Robert Sheckley - 1959
Yes, that seemed normal enough---but what was this talk about "death trauma"?Thus was Thomas Blaine introduced to the year 2110, where science had discovered the technique of transferring a man's consciousness from one body to another. Where a man's mind could be snatched from the past, when his body was at the point of death, and brought forward into a "host body" in this fantastic future world. But that was only a small part of it. For the future had proved the reality of life after death, and discovered worlds beyond or simultaneous with our own---worlds where, through scientific techniques, a man could live again, in another body, when he died here. And in the process, the reality of ghosts, poltergeists, and zombies was also established. What did it all mean?
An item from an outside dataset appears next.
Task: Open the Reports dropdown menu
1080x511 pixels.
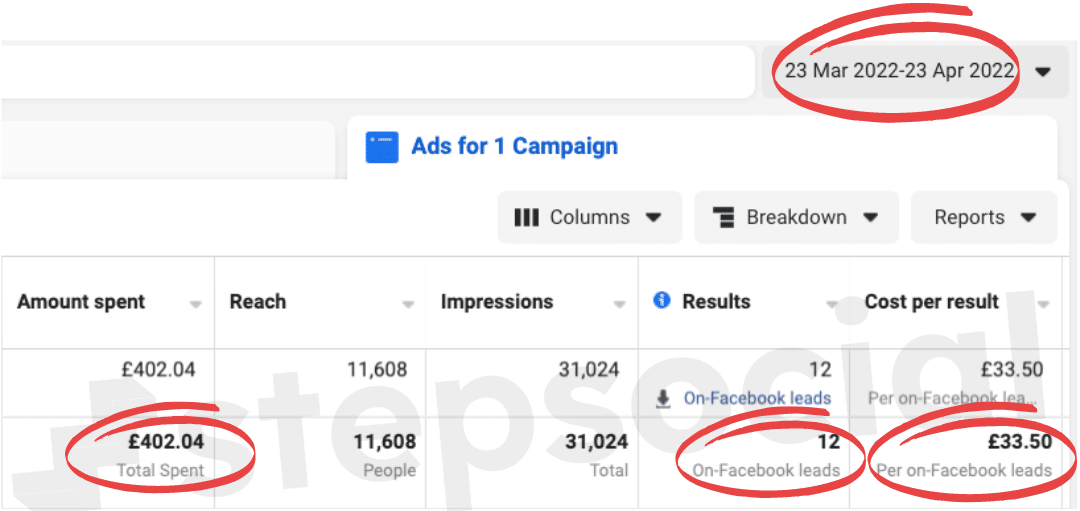Action: tap(1028, 217)
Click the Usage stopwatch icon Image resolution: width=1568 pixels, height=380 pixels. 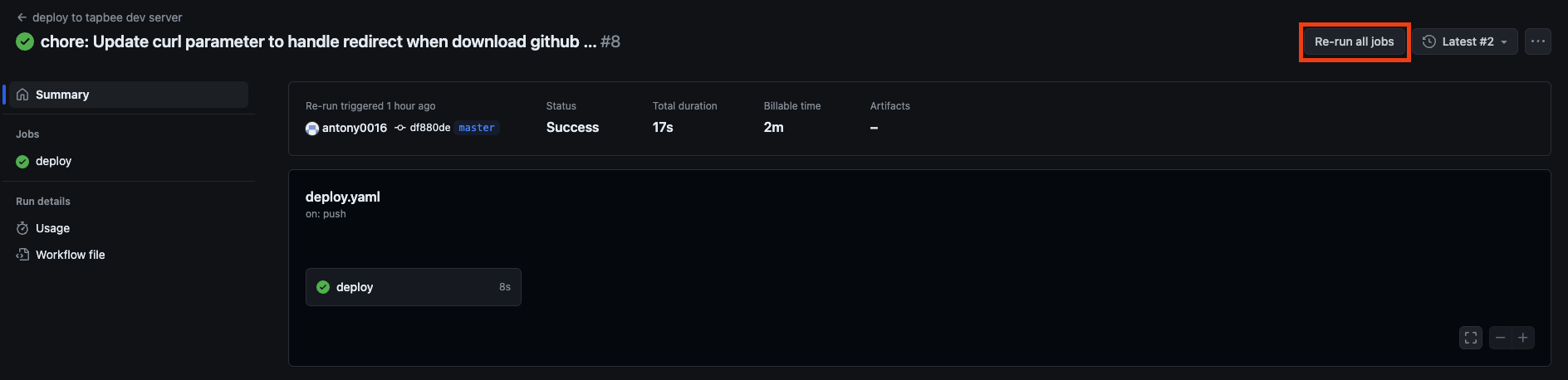[x=22, y=228]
How had this discovery of what they called the "hereafter" shaped the world of 2110? Thomas Blaine found himself living in a future where the discoveries and techniques imagined by people of his time, while having come about, were completely overwhelmed by discoveries no one had ever dreamed of.
Vurt
Jeff Noon - 1993
Travel rain-shot streets with a gang of hip malcontents, hooked on the most powerful drug you can imagine. Yet Vurt feathers are not for the weak. As the mysterious Game Cat says, ‘Be careful, be very careful’. But Scribble isn’t listening. He has to find his lost love. His journey is a mission to find Curious Yellow, the ultimate, perhaps even mythical Vurt feather. As the most powerful narcotic of all, Scribble must be prepared to leave his current reality behind. This edition also includes three additional short stories by Noon.